• [Given entries]:
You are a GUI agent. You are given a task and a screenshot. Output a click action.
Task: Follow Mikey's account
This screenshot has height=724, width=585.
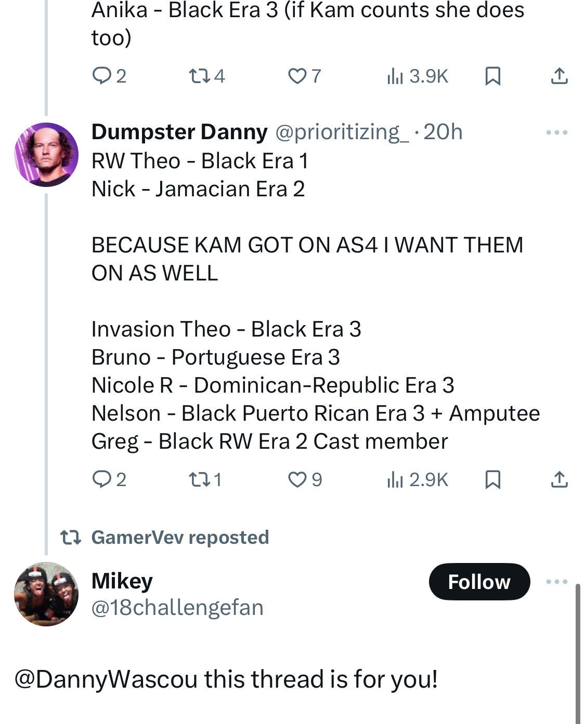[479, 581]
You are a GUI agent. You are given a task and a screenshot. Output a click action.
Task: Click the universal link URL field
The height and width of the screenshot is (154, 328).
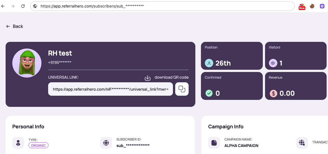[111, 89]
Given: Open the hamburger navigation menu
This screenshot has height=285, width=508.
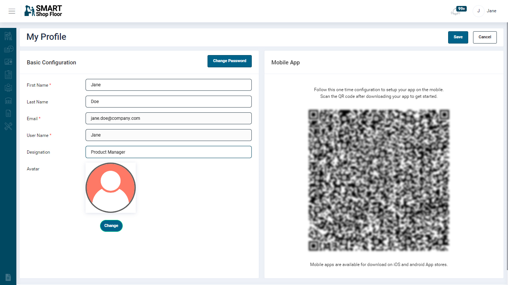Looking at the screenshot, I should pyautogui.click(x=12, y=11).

...

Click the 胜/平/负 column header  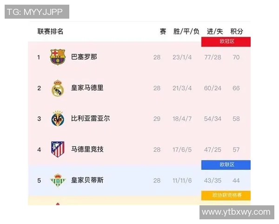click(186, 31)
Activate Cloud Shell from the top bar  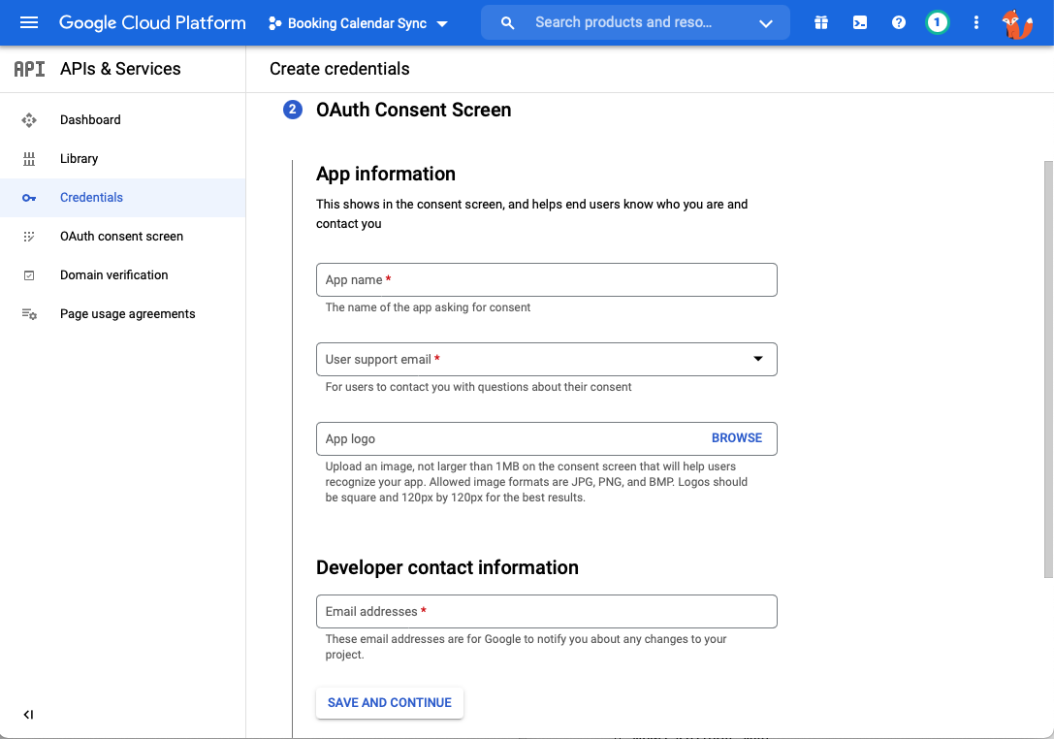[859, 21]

• [Instructions for the task]: Please pick out each line in the items above that contains the word "This" and copy those lines. Matching is case-sensitive.

• [The output]:
This screenshot has height=724, width=585.
This screenshot has height=285, width=508.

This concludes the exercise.